Bab 24

994 47 5
                                    

Pada dasarnya, setiap manusia pasti pernah merasa bersalah, Liliana pun begitu. Percakapan dengan Leander barusan meninggalkan rasa tidak nyaman. Bagaimana dia akan menghadapi Joy? Liliana tercenung lama di ujung selasar, memperhatikan Joy dari jauh. Sahabatnya itu menengadah menatap langit dengan semburat oranye, sesekali memejam seolah menikmati suara permainan alam yang disenandungkan daun-daun saat diterpa angin semilir.

"Li?" Joy menangkup bibir saat menoleh, sahabatnya itu seolah tidak percaya dengan apa yang ada di depan mata. Namun akhirnya mendesah lega mendapatinya dalam keadaan baik, sehat, tidak kurang apa pun. Liliana mengeratkan cardigan menutupi dada. Rumput hias mennyetuh separuh betis yang tertutup kulot.

"Hai," sapa Liliana kikuk. Celingukan ketika akan membuka masker. Dia tidak nyaman berbicara di tempat ini. Terlalu terbuka. Anak buah Samuel bisa saja ada di sekitar mereka.

"Kita ngobrol di dalam deh." Senyum Joy demikian lebar semakin menambah rasa bersalah Liliana. "Bantuin gue dong, ish! Tega banget lo ngebiarin gue di kursi roda begini."

Lebay! Liliana mendengkus sebal. Sudut hatinya sedikit lapang melihat Joy tetap semangat seperti biasanya. Liliana melepas tuas rem, lantas menggeret kursi roda Joy kembali ke kamar kemudian menutup pintu.

Astaga! Liliana melongo ketika Joy turun dari kursi roda, teramat lincah umtuk ukuran pasien yang bafu saja dioperasi. Joy melempar selimut ke ranjang lalu duduk bersila di sofa, kemudian menepuk tempat kosong di sampingnya lantas bersedekap.

"Kakimu enggak papa?" Liliana khawatir. Bukankah Joy habis kena tembak?

"Enggak papa, kakiku memang enggak ada masalah," jawab Joy enteng.

"Lantas kursi roda itu?" Liliana mengedik ke samping brankar, menunjuk kursi roda yang dibiarkan Joy begitu saja.

"Kerjaan Leander tuh." Joy menyerong, menunjuk punggungnya. Liliana mencelus melihat perban yang menempel di sana. "Dia enggak mau kalau punggungku jadi santapan orang-orang." Joy tertawa sembari menunjuk paha bergantian dengan selimut. "Terus itu buat menutupi ini. Leander pasti posesif banget kalau jadi pacar."
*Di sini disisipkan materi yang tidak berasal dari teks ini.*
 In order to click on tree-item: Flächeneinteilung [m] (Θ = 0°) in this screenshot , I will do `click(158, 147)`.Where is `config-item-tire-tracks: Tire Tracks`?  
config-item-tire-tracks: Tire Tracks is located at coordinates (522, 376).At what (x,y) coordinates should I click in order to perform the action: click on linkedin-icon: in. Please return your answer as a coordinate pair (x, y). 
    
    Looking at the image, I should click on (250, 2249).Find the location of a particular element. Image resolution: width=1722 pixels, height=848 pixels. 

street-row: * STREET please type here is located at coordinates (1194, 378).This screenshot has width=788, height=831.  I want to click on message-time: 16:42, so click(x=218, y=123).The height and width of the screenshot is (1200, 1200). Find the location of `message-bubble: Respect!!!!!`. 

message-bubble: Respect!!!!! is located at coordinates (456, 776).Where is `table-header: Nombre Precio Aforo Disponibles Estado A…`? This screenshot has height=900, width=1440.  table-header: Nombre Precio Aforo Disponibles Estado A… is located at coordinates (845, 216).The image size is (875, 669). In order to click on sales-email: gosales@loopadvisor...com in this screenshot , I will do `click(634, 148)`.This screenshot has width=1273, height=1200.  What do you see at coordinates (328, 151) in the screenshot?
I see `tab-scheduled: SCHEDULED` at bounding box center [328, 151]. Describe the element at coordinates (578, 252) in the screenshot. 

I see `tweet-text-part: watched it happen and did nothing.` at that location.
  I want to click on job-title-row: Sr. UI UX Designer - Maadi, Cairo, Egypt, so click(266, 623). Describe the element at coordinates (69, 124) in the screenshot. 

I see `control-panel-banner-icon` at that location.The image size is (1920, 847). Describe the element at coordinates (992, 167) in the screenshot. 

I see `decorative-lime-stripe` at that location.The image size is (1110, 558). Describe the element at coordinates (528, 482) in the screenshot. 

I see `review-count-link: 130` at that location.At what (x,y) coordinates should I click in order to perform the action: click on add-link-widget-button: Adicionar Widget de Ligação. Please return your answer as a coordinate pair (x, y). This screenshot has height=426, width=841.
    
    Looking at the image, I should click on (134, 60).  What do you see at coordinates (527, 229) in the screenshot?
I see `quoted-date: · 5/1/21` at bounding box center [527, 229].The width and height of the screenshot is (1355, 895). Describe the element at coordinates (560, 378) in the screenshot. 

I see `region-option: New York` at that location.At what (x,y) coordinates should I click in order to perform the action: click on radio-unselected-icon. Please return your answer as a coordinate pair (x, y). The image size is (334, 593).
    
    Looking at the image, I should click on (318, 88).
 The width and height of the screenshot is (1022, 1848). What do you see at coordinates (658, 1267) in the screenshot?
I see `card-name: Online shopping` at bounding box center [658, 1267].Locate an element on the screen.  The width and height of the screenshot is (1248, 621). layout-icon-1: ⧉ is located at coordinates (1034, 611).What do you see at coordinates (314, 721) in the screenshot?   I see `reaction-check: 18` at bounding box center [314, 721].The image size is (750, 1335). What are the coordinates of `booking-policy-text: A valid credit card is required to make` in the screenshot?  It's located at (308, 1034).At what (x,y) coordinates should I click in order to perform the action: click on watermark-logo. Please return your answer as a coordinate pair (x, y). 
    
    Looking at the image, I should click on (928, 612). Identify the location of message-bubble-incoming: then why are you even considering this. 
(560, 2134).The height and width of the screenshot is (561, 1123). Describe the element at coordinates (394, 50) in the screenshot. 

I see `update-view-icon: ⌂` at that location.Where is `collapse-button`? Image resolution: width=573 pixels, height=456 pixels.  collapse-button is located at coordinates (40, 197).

"Jadi kalian sudah pacaran?"

Joy mencebik sambil menggeleng, "Enggaklah, it just my opinion, Dear."

"Kalian berciuman ganas saat di apartemen ...." Liliana batal melanjutkan ucapan, mengingat apartemen, rasa bersalahnya kembali muncul. Dia juga sudah bercinta di apartemen Benedict.

Hubungan pria dan wanita kerap kali menjadi rumit karena berbagai alasan, Liliana menyadari jika Joy sendiri tidak tahu seperti apa hubungannya dengan Leander dan bagaimana perasaan pria itu kepadanya. Namun, apa yang telah mereka lakukan selama ini sama sekali tidak menunjukkan jika mereka bukan 'sekadar teman biasa' bukan pula atasan dan bawahan.

"Dih! Dasar omesh!" Liliana menjawil pipi Joy yang memerah. Dia mulai menebak-nebak isi kepala sahabatnya itu. Yang jelas, sesuatu yang menggairahkan. Liliana juga begitu jika mengingat kembali bagaimana Benedict memuja setiap detail tubuhnya.

"Aaargh!"

Liliana dan Joy sama-sama terkinjat. Mereka saling pandang dengan wajah yang sama tergemapnya. Kenapa mereka tiba-tiba kompak berteriak. Lilina mencebik kemudian mengomel.

"Apa sih? Bikin kaget saja."

Joy tertawa lebar, Liliana semakin penasaran apa yang terjadi pada sahabatnya. Mungkin Joy butuh psikiater, otaknya korslet karena habis kena tembak.

"Btw lo apa kabar? Samuel belum menemukan lo kan?"

"Enggak, Benedict meminjamkan kamarnya. Arnold yang mengantarku ke sini. Samuel pasti enggak pernah menyangka kalau gue ditolong sama sahabatnya."